Ce constat a fait l'objet d'un article de Cadremploi (groupe Le Figaro), publié à l'occasion du 8 mars, dans lequel les deux fondatrices de Perlouine sont citées. Lire l'article →
Pourquoi ce déséquilibre persiste
Les clichés associés à ces métiers (chantier, usine, informatique perçue comme un monde masculin) continuent de dissuader des candidates par ailleurs qualifiées, dès la formation initiale. Le résultat se retrouve mécaniquement dans le vivier de candidats disponibles pour ces postes des années plus tard.
Ce qui bouge, lentement
Les entreprises qui affichent des politiques volontaristes, mixité dans les équipes, aménagements concrets, communication qui ne réserve pas implicitement le poste à un profil type, commencent à élargir leur vivier de candidatures. Ce n'est pas encore la norme, mais la dynamique existe.
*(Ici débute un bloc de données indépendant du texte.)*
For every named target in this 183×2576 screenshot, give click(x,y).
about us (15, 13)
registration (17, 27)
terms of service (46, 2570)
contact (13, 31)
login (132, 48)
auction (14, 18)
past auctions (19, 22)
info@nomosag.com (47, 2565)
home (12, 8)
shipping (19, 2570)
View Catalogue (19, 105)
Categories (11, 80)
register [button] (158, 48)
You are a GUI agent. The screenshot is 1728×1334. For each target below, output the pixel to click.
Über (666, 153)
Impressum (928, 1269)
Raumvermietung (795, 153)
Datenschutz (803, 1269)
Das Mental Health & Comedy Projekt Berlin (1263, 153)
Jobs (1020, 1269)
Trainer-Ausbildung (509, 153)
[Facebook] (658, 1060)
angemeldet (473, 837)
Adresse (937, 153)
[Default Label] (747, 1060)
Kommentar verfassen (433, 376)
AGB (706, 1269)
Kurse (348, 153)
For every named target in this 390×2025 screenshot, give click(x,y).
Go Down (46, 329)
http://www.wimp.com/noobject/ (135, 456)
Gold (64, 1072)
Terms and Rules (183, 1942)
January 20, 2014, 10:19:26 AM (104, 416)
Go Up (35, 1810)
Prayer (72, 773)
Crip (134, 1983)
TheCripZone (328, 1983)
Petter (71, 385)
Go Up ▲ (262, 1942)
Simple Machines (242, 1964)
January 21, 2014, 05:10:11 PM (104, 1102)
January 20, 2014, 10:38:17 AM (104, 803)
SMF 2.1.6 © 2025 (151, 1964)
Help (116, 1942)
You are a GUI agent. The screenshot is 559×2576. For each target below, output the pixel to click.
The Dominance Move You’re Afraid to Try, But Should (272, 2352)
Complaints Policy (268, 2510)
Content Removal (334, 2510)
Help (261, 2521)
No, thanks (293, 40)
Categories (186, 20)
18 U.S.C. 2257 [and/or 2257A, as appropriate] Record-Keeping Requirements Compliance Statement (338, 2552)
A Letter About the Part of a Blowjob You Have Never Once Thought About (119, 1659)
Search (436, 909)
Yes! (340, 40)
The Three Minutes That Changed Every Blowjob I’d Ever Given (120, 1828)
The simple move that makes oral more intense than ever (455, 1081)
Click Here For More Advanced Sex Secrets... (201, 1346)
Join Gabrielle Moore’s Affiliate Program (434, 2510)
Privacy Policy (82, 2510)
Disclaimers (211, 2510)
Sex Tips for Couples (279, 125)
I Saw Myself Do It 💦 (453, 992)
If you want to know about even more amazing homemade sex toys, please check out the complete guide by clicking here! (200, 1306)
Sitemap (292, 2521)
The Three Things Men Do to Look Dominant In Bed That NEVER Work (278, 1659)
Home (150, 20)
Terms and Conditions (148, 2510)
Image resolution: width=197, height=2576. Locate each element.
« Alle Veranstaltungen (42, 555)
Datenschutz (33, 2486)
Le rôle d'un cabinet de recrutement dans cette évolution
Une approche par chasse de têtes, qui va identifier des profils au-delà des candidatures spontanées, permet aussi d'aller chercher des candidates qualifiées qui ne se seraient jamais reconnues dans une annonce classique pour ces postes. C'est une des raisons pour lesquelles Perlouine porte une attention particulière à la diversité des profils présentés à ses clients, sur l'ensemble de ses huit secteurs.